Facebook opens up 'activity stream' to external developers

By Juan Carlos Perez, IDG News Service |  Development, API, Facebook Add a new comment

Highlighting the rising popularity of real-time action notifications in social networks, Facebook will let external developers access the "activity stream" its members display on their profiles.

The goal is to give Facebook members applications designed to let them access, organize, read, interact with and manage this flow of postings, the company said on Monday in an official blog.

Developers will be able to access this content as of Monday via the new Facebook Open Stream API (application programming interface), according to Facebook.

Dave Morin, Facebook's senior platform manager, said the API will for the first time allow activity streams to appear outside of the Facebook Web site.

"We expect developers will create many different client applications on mobile phones, desktops and other Web sites, and provide many interesting ways to consume the stream and create unique experiences for users," Morin said in an interview.

This is a good move because it will help Facebook members have more control over the sometimes-overwhelming speed and quantity of information flowing into their activity streams, IDC analyst Caroline Dangson said.

"Opening this up to developers will help members find more utility in the activity stream," she said.

For example, developers could come up with applications to let members aggregate stream information in different ways and find connections in the flow of content, in the way that developers have built applications for Twitter for similar purposes, Dangson said.

However, Facebook has to be careful about avoiding privacy landmines, since the activity stream includes all sorts of information about members, including photos and videos, she said.

Unlike Twitter, whose user culture is more open regarding the broadcast of its microblogging posts, Facebook members tend to be much more sensitive about the privacy of the information they post.

Thus, Facebook must make sure that it gives members clear information about the data the API will expose and granular access controls.

"This is a bit trickier to do on Facebook, so it has to be very careful about how it deals with the privacy settings," Dangson said. "Facebook wants to avoid another privacy backlash. It has to tread carefully."

Morin said Facebook users will retain "full control" over whether and how applications use their activity stream data. For example, the access preferences a user has established for, say, a specific photograph, will follow that photograph when accessed via the API, he said. That way, the photo will not be visible to members who don't have permission to view it, even when it is grabbed by an application using this new stream API, Morin said.

Francis Pelland, who has built four applications for Facebook and is writing a book about developing applications for the site, doesn't think developers will be very interested in this new API nor users in applications developed with it.

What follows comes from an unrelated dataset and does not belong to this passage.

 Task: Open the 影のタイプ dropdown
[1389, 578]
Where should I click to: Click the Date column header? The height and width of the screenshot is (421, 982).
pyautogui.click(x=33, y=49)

"This makes sense for Twitter's culture, which is more tech- and marketing-oriented than Facebook," Pelland said via e-mail. "Facebook is more private, mainstream and entertainment-based." Pelland is a law and computer science student at Carleton University in Ontario, Canada.

Facebook members can get an early taste of the new API's functionality via applications that are already available. One is Seesmic's Desktop client software, which is now in preview release and lets people aggregate feeds from other social sites as well. Facebook itself built a similar one that is based on Adobe's AIR and requires that members install this Adobe software.

In the past, external applications have been able to access individual elements that appear on the activity stream, but this API for the first time gives developers access to the activity stream in its entirety.